The first mate is a hideous, grizzled reaver that's spent more time on the sea than on land, and when the captain gives his orders, by god, he spreads the word. His voice booms through the hull and then across the deck when he goes back above board, and by the time Dalton comes up to see for himself, the sails are raised and full and the slender hunting vessel is churning through the water at an aggressive pace. "She's a tired old thing, by the look of her. Might be she's got more to offer for a prize than just the dragon." He's peering through a looking glass and offers it to Dalton when he comes up alongside, even though the visibility is limited by the elements.

A figure in red all but materializes on the deck of the merchant ship. She looks out from a face as pale as a beach stone beyond the stern, and for a long moment, she seems to stare straight into the fog that yet drifts up further out into the bay.

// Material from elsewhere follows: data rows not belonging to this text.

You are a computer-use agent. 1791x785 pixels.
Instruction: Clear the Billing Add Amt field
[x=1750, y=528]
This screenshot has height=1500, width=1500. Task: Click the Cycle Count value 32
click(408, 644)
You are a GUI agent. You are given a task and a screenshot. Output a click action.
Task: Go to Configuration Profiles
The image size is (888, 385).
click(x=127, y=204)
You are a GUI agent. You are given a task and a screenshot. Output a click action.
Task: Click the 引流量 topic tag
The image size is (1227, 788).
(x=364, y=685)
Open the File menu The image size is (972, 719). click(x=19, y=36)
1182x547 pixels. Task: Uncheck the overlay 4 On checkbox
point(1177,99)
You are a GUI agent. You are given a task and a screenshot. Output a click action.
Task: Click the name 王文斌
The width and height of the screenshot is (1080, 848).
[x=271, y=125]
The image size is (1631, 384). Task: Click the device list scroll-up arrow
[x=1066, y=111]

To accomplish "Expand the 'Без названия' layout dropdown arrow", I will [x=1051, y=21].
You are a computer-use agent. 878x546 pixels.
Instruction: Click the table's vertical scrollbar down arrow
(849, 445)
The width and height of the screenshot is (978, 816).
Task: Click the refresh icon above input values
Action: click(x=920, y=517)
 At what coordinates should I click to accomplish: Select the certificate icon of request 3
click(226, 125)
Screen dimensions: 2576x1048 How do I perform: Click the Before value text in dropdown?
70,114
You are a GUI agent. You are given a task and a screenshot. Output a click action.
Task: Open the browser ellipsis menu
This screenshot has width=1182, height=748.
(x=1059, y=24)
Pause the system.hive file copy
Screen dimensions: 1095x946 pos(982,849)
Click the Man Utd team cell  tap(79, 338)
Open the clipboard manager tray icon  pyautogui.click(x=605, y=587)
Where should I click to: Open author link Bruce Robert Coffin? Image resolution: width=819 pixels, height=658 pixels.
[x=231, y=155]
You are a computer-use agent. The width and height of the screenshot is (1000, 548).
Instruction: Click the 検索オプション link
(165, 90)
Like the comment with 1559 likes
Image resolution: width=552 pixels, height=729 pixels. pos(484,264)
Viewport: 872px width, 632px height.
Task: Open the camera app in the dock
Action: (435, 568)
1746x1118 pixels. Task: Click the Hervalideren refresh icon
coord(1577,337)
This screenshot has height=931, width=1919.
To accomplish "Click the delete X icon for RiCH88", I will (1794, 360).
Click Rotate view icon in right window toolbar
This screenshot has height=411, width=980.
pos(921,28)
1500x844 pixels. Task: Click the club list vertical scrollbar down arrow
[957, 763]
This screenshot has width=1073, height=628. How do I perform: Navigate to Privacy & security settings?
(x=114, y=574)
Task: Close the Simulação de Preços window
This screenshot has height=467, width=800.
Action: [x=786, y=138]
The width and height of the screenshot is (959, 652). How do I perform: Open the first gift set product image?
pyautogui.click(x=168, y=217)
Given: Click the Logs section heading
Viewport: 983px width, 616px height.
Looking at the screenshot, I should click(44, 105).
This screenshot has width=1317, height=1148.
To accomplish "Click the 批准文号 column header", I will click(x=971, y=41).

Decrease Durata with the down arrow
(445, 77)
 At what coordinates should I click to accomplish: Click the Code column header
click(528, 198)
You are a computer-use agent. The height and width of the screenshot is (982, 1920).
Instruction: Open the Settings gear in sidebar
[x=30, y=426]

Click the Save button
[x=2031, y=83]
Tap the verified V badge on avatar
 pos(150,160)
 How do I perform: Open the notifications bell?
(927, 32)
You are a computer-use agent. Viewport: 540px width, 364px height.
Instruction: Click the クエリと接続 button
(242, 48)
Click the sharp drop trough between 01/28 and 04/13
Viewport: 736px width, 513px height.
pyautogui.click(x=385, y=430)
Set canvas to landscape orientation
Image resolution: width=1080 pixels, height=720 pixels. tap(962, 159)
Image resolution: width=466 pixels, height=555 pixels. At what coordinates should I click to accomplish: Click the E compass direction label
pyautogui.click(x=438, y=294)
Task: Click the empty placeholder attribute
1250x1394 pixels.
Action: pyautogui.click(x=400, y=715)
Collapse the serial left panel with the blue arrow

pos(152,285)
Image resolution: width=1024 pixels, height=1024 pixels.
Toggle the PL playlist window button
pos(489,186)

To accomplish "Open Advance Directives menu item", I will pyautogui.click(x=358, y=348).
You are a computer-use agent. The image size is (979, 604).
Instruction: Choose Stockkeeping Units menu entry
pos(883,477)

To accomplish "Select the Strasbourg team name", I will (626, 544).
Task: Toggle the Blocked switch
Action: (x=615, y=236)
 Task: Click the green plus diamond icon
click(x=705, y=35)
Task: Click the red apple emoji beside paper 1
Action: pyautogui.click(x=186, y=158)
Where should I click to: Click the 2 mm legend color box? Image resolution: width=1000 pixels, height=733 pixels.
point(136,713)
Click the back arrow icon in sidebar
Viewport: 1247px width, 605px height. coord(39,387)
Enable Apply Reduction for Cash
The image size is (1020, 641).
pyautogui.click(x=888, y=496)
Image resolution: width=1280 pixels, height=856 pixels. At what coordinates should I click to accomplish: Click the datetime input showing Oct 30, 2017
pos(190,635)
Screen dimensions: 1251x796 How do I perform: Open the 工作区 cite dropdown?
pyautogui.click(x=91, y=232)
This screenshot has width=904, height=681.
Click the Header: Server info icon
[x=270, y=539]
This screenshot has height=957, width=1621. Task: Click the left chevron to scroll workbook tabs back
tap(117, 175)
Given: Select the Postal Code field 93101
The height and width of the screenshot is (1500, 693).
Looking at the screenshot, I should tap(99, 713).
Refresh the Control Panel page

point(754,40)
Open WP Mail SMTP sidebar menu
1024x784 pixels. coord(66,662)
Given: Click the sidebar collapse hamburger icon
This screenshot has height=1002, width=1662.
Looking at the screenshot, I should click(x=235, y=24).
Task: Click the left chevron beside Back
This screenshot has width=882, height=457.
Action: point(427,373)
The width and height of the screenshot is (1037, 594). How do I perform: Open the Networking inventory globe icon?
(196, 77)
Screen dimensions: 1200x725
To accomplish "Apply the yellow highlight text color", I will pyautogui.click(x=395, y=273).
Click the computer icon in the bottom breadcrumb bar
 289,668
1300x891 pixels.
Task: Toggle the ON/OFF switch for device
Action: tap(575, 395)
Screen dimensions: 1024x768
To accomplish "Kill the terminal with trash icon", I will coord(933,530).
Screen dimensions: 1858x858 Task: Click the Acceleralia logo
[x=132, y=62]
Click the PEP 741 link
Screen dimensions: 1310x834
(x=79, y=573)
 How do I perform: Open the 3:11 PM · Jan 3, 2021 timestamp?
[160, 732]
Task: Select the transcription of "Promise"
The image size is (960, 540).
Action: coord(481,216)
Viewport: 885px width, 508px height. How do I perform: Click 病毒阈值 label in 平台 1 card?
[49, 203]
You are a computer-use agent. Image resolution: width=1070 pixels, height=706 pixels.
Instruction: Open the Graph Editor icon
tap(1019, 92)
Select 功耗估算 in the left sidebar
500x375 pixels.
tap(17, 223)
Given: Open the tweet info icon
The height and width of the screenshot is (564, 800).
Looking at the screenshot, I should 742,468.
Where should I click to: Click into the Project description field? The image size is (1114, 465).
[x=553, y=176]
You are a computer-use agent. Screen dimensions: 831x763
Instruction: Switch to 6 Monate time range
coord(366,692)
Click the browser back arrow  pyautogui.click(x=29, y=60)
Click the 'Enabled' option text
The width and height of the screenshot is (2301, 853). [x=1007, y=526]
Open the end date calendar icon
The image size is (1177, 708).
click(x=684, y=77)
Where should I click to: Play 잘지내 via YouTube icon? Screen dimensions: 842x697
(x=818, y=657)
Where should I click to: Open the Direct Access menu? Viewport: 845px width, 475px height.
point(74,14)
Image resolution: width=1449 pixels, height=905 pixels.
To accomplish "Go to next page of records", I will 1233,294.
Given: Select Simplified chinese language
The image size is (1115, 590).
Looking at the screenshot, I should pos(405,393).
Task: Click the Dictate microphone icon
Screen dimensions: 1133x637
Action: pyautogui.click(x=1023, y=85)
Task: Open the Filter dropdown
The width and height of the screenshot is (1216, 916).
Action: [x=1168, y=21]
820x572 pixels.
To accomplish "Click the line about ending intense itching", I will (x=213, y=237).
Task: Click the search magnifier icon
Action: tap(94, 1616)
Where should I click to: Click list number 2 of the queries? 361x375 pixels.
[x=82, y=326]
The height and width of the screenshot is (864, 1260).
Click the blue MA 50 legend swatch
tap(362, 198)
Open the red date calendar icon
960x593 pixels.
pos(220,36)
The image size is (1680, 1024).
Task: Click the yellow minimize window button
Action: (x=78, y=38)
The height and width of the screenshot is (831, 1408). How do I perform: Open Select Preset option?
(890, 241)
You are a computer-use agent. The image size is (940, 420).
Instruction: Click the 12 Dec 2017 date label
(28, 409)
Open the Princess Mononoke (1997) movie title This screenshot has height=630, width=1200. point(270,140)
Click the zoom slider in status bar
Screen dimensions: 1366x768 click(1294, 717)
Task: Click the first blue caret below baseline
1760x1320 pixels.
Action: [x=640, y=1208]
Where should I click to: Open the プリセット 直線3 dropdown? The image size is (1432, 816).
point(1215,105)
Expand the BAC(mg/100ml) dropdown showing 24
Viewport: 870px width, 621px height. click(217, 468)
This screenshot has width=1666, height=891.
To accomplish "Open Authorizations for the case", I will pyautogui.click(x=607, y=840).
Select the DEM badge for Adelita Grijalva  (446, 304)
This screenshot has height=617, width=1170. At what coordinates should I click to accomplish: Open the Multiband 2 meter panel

Where it's still thick enough to obscure sea monsters.

A cool wind blows through, and she dissolves like the cloud of fog that brought her.

Before long, the merchant crew begins to shout. It takes awhile — too long, not that it would matter — for the shouts to evolve from confused barks. Who could it be turns heart-sinkingly to why, when they see, clear enough, the reaver's ship. And this close to Dragonstone— ?

Where the figure once stood, the captain now stands. He is an again man, but no less sturdy for it; a short and stout man with receding silver hair and arms like tree trunk bigger 'round than his head, he looks a fair sight less haggard than all that he lords over. Shouting calls-to-action unknowingly in time with a matched voice on the other ship, he crosses those gargantuan arms and waits to face their fate head-on. They have no other choice.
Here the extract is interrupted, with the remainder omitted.